Cephalopods Belong in the Ocean, not the Laboratory
Cephalopods like octopuses and squids have long captivated human imagination, but let’s leave observational research about them in the ocean and save the laboratory for more human-relevant approaches.
Cephalopods are a class of mollusks that include octopuses, squids, cuttlefish and nautiluses. They are fascinating creatures with a slew of unique skills in their repertoire such as camouflaging their skin, ejecting clouds of ink at predators, and re-growing limbs. They are widely regarded as the most intelligent of the invertebrates, having large brains, complex nervous systems, and the ability to perform sophisticated cognitive tasks. Octopuses, for example, have been known to unscrew jars to get food, carry shells as armor, and even escape from captivity.
The fact that cephalopods have such mystifying talents and advanced cognitive capacity compared to other invertebrates certainly makes them interesting research subjects.
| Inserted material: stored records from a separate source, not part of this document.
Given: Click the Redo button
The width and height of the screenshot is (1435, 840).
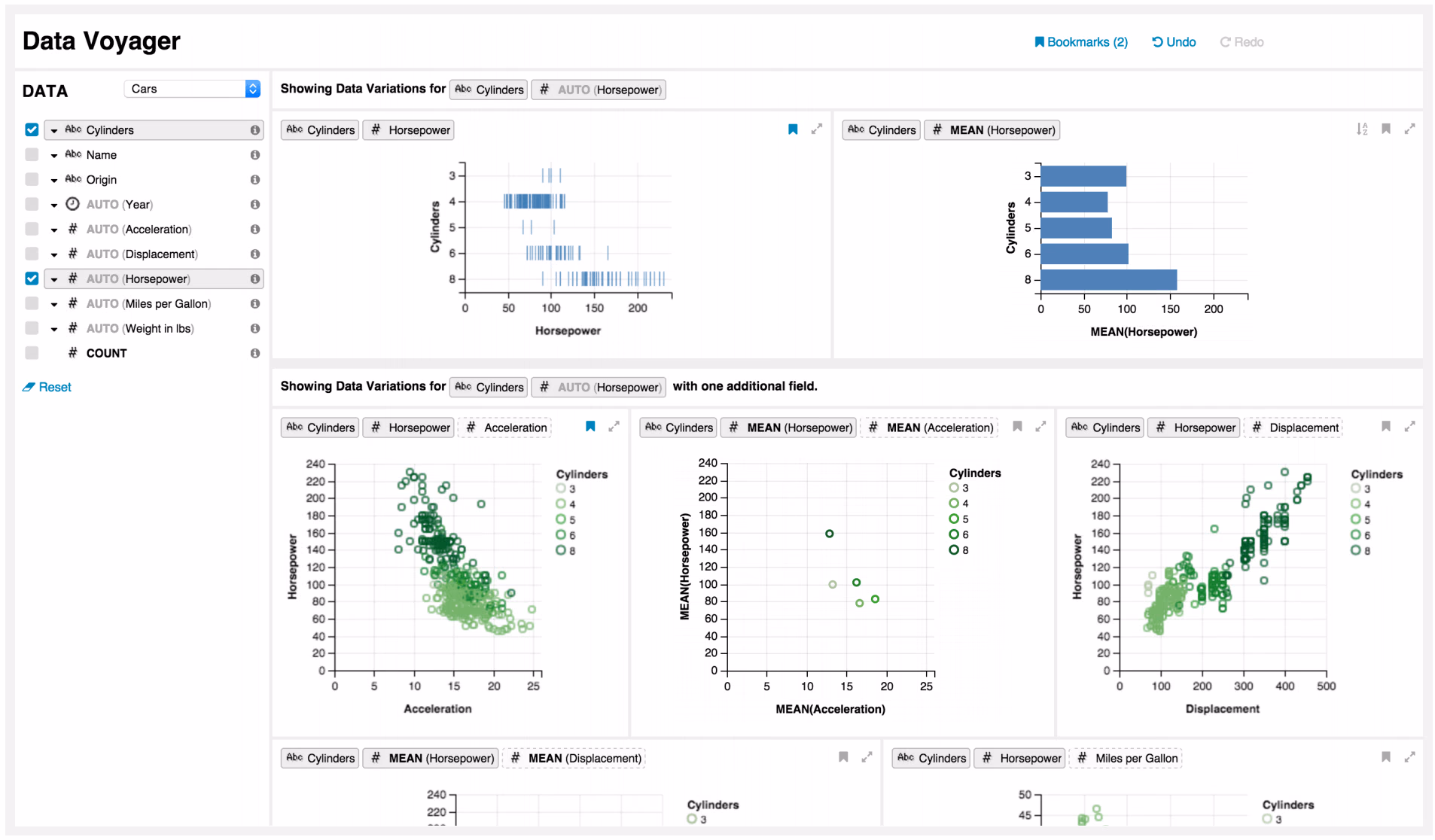Looking at the screenshot, I should pyautogui.click(x=1242, y=42).
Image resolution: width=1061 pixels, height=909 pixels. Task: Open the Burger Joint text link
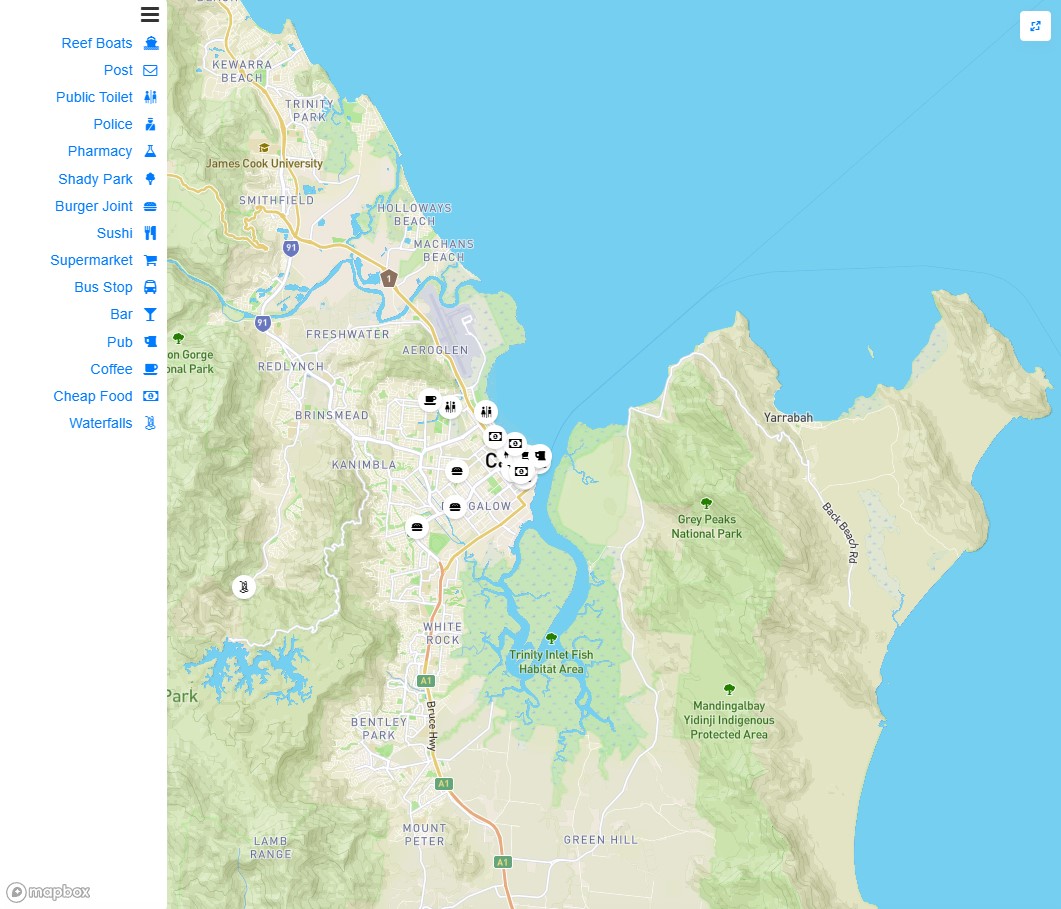(94, 206)
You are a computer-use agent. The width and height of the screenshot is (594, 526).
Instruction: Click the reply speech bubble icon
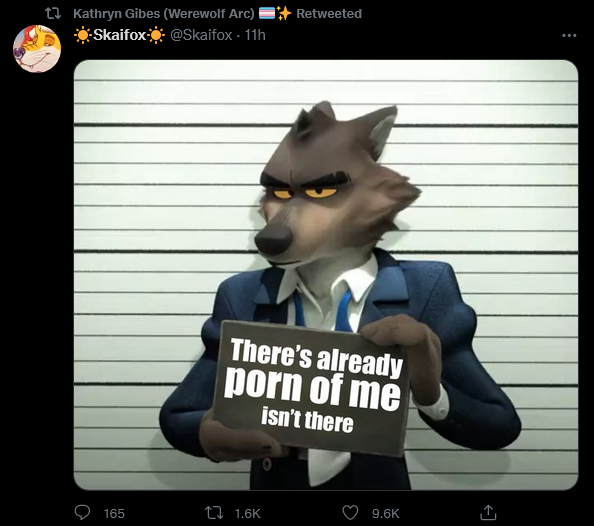[82, 513]
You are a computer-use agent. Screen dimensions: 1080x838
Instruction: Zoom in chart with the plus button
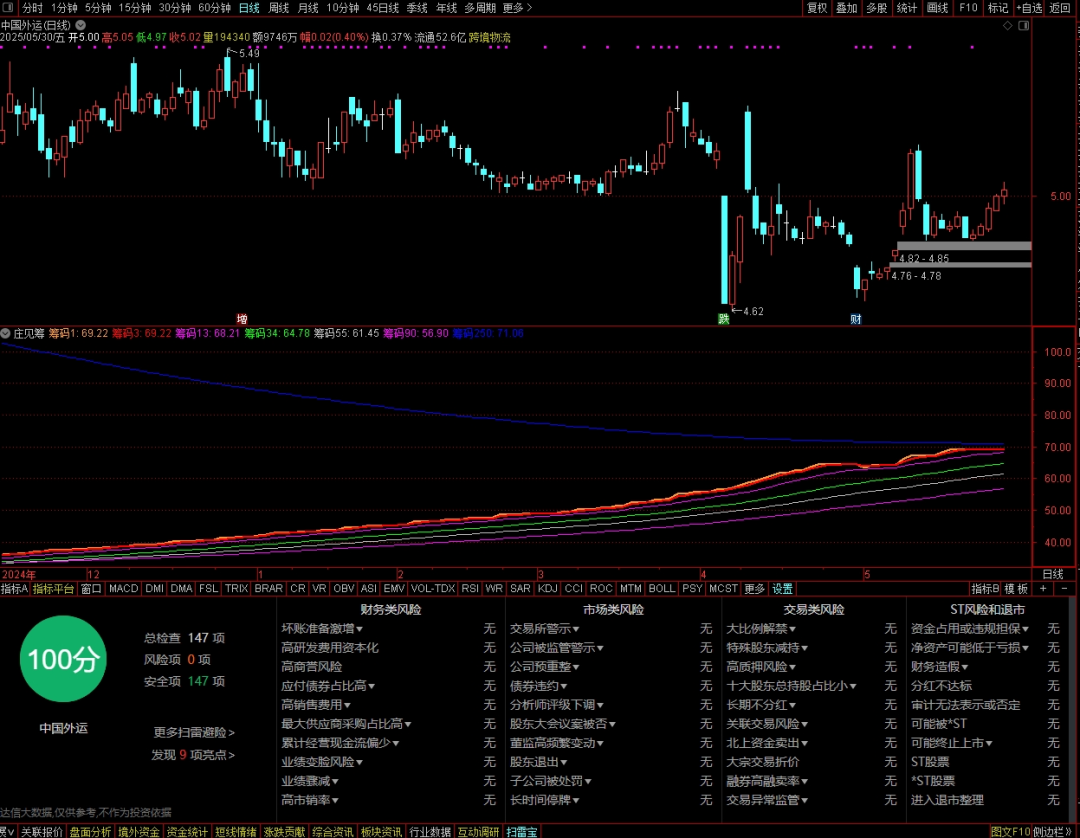(x=1043, y=589)
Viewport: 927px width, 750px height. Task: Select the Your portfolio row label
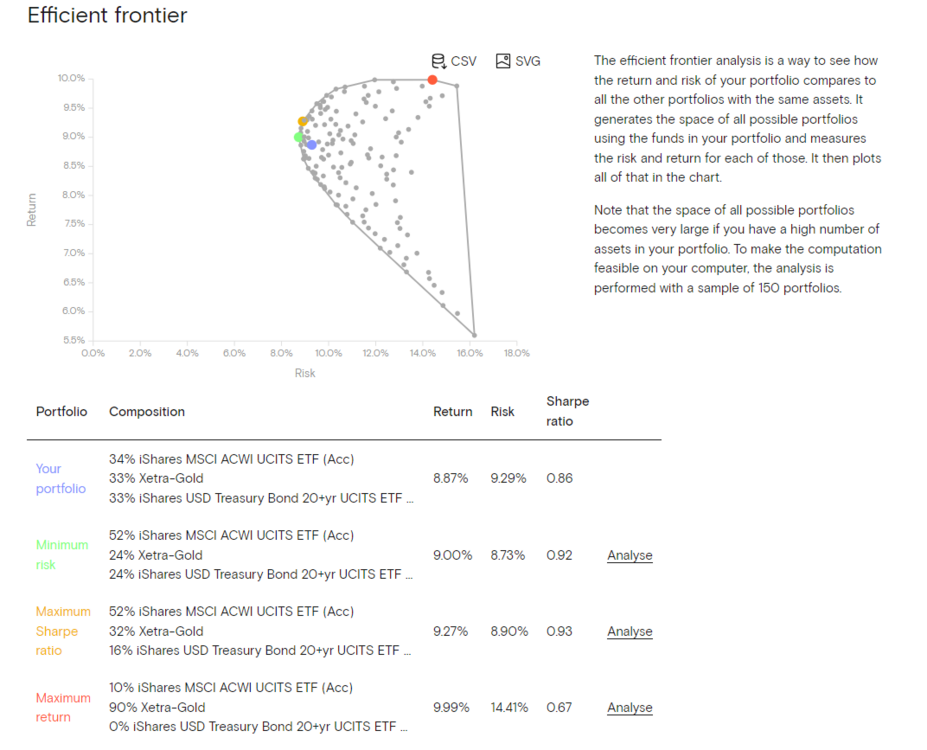tap(61, 478)
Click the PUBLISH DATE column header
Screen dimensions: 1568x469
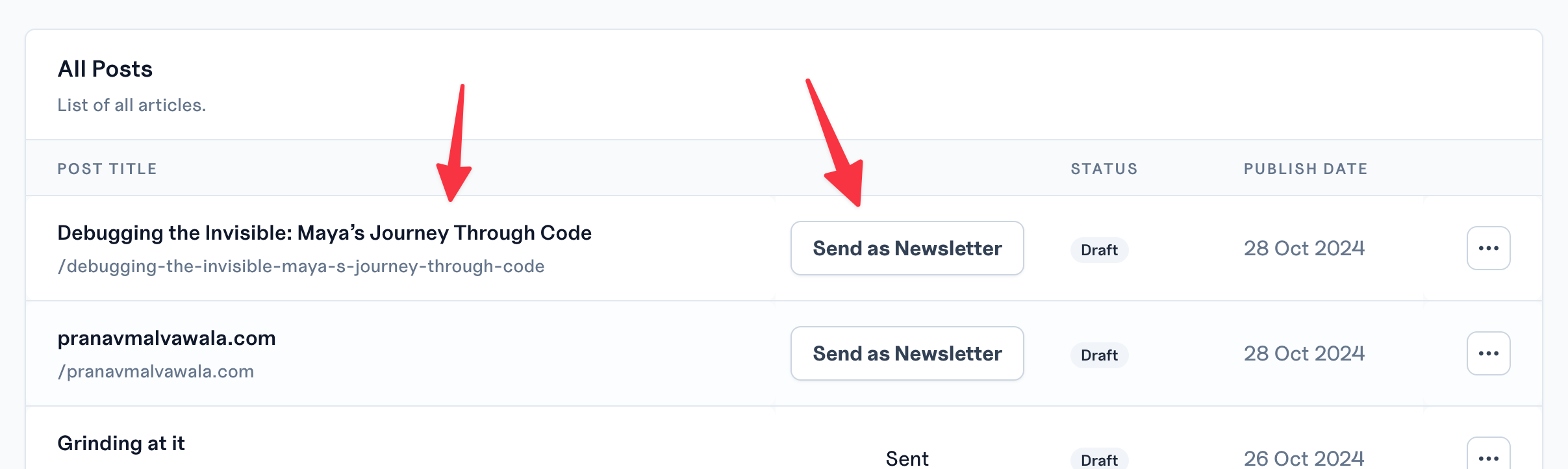1306,169
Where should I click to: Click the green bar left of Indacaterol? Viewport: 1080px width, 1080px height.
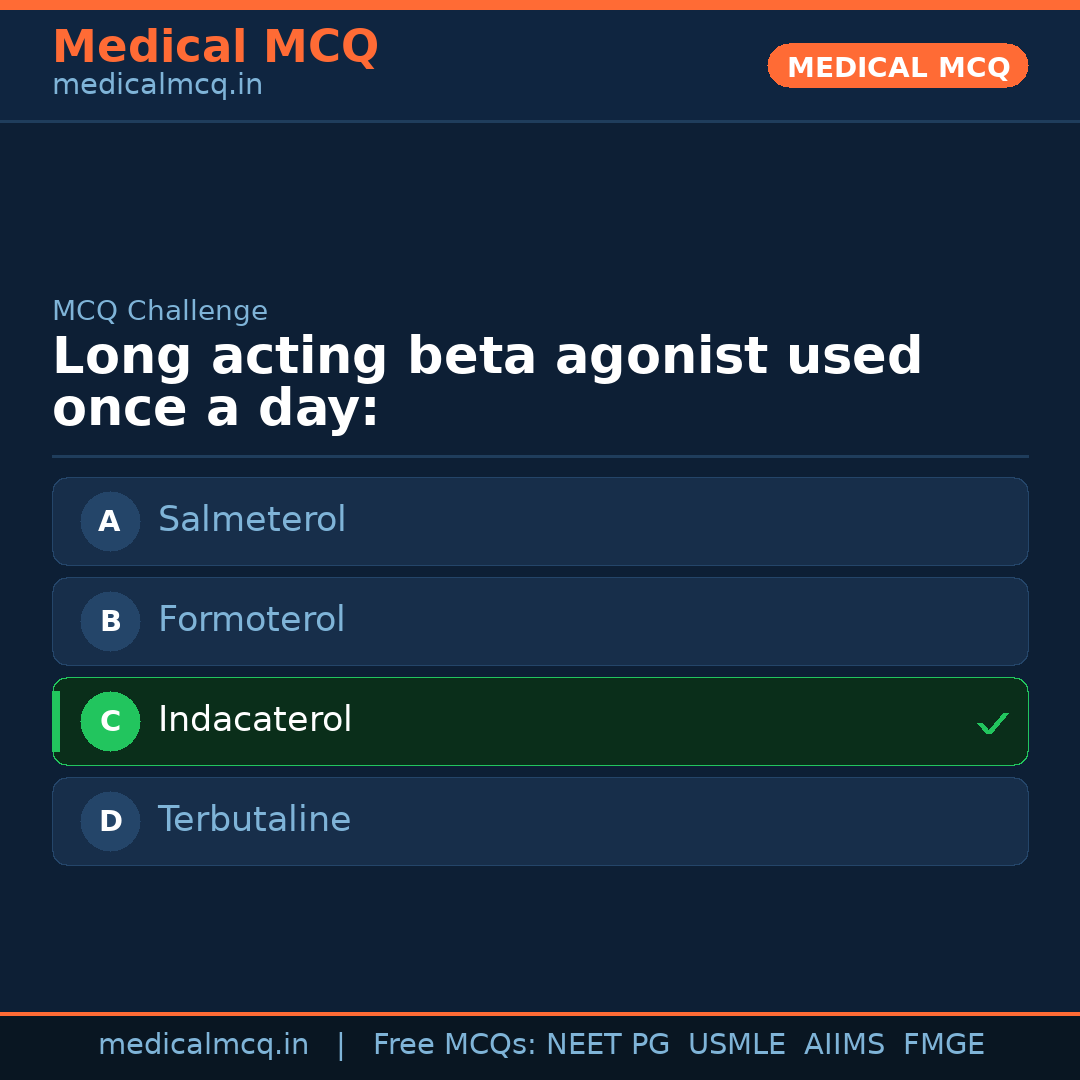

But unfortunately because they are invertebrates, cephalopods are not covered by United States animal welfare laws and regulations covering federally-funded laboratories, going against international guidelines for their care and welfare in research.
Cephalopod use in research dates to at least 100 years ago when Leonard Worcester Williams described squid anatomy, including its nervous system. The giant squid axon would later become the model of choice for studying neuronal action potentials and subsequently the subject of the 1963 Nobel Prize in Physiology or Medicine. Today, cephalopods are used in a number of health-related projects including studies of RNA editing and bacterial colonization. RNA editing is a process by which RNA gets modified in order to repair genomic mutations or create a more diverse set of proteins from the same sequence of DNA. Bacterial colonization is the presence of a microbial environment on or in the body that can by symbiotic or trigger harmful immune responses. These phenomena play important roles in human health and disease, and their investigation should therefore utilize human samples, tissues, and cell cultures in order to maximize mechanistic and therapeutic insight.
Despite researchers’ claims that they're being preemptive about the humane treatment of cephalopods in their labs, the lack of regulatory oversight means that researchers can capture, study, and sacrifice these animals without approved protocols from ethics committees. Cephalopods are already protected by laboratory animal laws in Canada, the UK, New Zealand, and the EU, and it’s time for the US to follow suit. Moreover, it’s time for medical research to come into the 21st century and make use of approaches that are more relevant for human health and more predictive of disease states.